SELEÇÃO -
Criamos uma Inteligência Artificial que prevê as vendas das próximos meses com 85% de certeza!

Fizemos um algoritmo com Estatística Avançada que comprova que nos próximos meses o valor deste produto abaixará!

Temos um algoritmo preditivo que fornece as recomendações de produtos que poderemos vender aos clientes do nosso e-commerce e que funciona com um erro baixíssimo!

Beleza, mas… E para cuidar disso no dia-a-dia? Isso foi testado fora do seu próprio computador? Como rodar isso automaticamente? E se você sair de férias (ou ganhar um bom dinheiro em criptomoedas) e outra pessoa precisar mexer neste algoritmo? Como acompanhar isso, e garantir que será uma solução robusta do ponto de vista de TI?

É para isto que existe o MLOps, que é uma variação do DevOps. E, para falar de DevOps, precisamos falar sobre como é o dia-a-dia do pessoal de Tecnologia em uma empresa de médio a grande porte.

O dia-a-dia na firma

O pessoal de Tecnologia nessas empresas não é uma equipe de 3 a 5 pessoas, mas sim de algumas dezenas a centenas (ou milhares!), organizadas em uma diretoria ou vice-presidência. Dentro desta estrutura, as pessoas possuem as suas competências (ou seja, o pessoal de back-end, front-end, arquitetura corporativa, gestão de projetos, cientistas de dados, engenheiros de dados, DBAs, segurança da informação, QA, entre outros). Além disso, também podem atuar em dois tipos de trabalho essencialmente: criar coisas novas, ou garantir que o que foi produzido esteja funcionando direito.

LISTAGEM -

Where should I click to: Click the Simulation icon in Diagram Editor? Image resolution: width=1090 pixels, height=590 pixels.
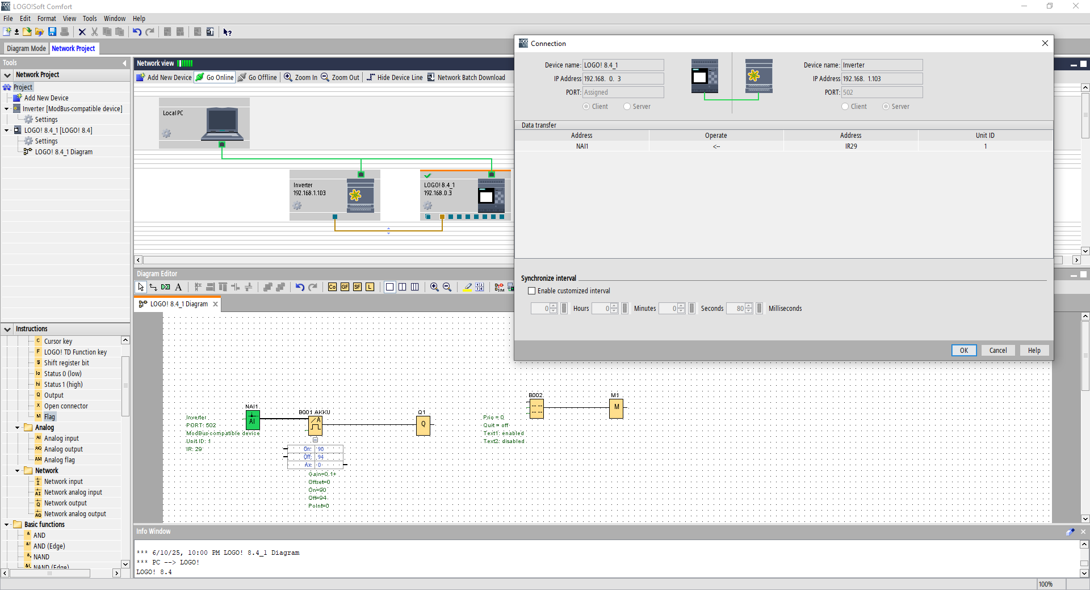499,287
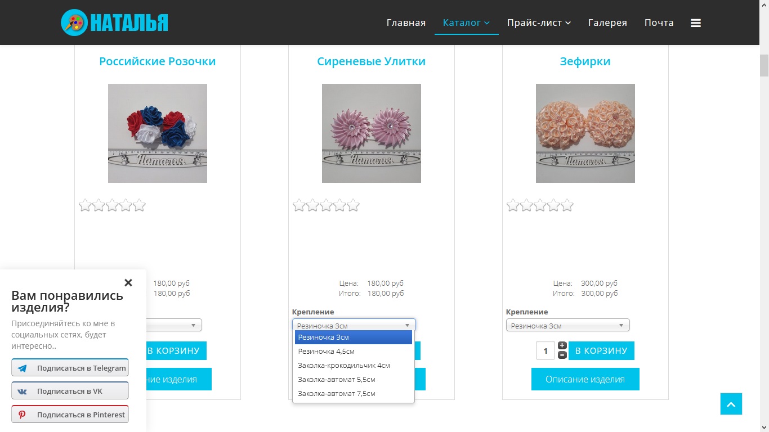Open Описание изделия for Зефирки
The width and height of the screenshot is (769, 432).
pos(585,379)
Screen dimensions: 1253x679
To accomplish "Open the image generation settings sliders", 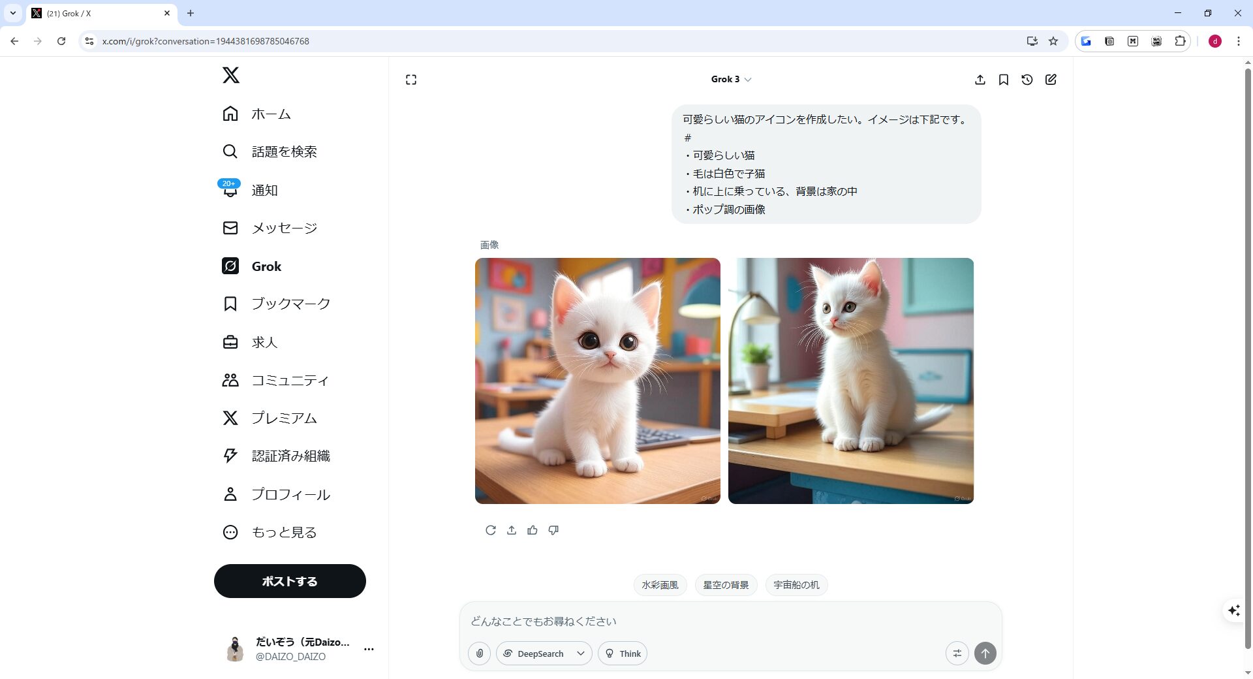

O QUE FAZER -
Segundo a seleção, o MLOps é uma variação de quê?

RESPOSTA CORRETA -
O MLOps é uma variação do DevOps.